Work instructions:
Write out each line of the records that has "Choose" in it.

★ ★ ★

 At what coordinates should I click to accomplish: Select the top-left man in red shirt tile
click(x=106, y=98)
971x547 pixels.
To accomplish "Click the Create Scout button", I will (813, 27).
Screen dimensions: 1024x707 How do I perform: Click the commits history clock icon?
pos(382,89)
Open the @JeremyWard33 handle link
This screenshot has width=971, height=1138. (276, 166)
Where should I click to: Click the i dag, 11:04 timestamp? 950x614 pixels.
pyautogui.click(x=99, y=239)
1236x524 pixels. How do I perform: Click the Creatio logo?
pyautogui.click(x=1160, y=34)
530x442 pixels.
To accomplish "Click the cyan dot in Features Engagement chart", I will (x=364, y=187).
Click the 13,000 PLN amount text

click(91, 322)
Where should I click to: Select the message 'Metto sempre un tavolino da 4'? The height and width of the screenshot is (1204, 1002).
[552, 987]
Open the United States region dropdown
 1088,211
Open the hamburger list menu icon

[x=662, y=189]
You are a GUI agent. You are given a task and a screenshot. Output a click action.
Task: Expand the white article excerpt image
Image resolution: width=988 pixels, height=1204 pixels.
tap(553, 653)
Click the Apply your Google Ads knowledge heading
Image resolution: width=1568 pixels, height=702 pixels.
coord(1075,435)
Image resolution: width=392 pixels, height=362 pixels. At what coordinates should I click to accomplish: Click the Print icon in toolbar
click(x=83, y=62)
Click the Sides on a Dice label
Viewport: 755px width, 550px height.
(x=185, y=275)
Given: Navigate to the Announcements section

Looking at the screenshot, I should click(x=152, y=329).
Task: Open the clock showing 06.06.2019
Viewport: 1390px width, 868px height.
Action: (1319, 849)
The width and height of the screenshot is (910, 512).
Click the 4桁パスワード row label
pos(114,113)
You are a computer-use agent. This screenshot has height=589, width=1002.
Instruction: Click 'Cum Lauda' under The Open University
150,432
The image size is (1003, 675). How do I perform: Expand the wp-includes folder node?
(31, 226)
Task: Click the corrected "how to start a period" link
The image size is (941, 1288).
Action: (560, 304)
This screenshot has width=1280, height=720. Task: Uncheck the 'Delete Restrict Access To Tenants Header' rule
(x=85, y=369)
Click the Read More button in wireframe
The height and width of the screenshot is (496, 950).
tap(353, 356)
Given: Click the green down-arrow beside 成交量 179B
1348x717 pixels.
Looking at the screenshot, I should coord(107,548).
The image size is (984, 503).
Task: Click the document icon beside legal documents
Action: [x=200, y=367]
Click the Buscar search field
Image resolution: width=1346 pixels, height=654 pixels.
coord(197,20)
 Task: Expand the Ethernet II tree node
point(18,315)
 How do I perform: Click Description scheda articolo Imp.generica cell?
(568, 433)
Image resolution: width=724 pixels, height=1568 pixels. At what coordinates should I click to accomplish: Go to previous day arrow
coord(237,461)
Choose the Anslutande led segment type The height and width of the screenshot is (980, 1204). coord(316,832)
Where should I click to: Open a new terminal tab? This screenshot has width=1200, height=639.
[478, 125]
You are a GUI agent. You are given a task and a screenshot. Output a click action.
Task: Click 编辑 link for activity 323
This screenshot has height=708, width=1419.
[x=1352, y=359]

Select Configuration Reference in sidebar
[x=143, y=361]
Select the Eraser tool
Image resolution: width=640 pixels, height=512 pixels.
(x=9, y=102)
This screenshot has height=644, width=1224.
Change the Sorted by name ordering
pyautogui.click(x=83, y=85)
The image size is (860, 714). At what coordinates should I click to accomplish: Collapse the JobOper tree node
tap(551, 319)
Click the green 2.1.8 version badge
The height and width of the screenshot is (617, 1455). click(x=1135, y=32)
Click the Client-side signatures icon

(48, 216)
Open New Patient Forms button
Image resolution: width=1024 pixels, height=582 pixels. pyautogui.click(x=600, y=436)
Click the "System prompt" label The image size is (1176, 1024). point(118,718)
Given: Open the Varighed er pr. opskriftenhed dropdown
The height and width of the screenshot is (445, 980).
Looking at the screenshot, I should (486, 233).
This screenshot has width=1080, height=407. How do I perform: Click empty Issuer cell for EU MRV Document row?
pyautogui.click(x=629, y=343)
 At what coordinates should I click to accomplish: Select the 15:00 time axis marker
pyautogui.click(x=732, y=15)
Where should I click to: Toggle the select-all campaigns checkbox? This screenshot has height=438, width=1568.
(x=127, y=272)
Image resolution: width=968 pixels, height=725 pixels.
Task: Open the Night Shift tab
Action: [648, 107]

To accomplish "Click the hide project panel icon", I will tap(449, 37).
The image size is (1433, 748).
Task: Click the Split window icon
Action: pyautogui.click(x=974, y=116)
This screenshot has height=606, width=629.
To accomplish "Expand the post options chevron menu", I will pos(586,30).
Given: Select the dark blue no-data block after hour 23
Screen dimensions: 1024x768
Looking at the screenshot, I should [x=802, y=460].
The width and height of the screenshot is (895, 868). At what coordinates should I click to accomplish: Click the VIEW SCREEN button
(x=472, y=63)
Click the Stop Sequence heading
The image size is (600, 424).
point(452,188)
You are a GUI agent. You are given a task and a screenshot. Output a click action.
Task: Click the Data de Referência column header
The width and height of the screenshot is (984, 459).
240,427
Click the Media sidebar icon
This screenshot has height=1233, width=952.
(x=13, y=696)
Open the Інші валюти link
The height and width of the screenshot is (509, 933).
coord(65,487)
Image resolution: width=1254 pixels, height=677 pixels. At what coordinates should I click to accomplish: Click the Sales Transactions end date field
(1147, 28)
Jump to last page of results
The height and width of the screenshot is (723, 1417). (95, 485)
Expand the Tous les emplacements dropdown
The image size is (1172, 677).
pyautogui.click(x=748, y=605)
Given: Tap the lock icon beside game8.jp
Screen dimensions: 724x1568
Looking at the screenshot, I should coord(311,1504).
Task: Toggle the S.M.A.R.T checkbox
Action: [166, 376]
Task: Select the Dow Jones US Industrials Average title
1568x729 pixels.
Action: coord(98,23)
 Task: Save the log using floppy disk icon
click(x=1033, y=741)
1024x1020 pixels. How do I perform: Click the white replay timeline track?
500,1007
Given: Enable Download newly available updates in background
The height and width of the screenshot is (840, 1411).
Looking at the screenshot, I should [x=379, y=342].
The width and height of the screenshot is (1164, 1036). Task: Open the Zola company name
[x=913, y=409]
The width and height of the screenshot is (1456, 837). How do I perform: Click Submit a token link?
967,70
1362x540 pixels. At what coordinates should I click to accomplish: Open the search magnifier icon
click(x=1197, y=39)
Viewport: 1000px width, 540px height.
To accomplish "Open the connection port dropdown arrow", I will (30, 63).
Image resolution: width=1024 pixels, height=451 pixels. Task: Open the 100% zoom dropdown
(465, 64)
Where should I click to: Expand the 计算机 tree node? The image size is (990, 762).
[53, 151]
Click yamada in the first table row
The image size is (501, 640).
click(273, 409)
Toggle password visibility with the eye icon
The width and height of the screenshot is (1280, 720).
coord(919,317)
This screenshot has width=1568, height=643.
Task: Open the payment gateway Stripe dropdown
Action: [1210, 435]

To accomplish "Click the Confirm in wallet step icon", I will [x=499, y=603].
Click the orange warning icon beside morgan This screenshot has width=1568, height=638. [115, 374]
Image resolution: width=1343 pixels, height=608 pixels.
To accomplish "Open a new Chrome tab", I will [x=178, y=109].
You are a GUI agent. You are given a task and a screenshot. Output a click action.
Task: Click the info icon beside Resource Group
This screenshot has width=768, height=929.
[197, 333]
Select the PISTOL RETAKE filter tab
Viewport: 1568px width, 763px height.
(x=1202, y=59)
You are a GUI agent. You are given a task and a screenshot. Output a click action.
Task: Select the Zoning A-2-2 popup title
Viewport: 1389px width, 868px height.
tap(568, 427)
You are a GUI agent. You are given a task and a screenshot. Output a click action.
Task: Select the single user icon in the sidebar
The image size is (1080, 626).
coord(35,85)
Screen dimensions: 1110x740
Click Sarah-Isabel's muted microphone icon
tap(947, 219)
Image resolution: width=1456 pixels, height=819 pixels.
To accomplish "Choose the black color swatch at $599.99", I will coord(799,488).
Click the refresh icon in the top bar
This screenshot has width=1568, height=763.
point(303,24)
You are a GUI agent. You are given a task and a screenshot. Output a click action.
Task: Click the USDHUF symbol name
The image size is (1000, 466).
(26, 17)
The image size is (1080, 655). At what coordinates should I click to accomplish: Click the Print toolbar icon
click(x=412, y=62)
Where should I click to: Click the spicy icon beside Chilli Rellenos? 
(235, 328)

★ ★ ★

Solution:
Choose the Anslutande led segment type The height and width of the screenshot is (980, 1204). coord(316,832)
To accomplish "Choose the black color swatch at $599.99", I will coord(799,488).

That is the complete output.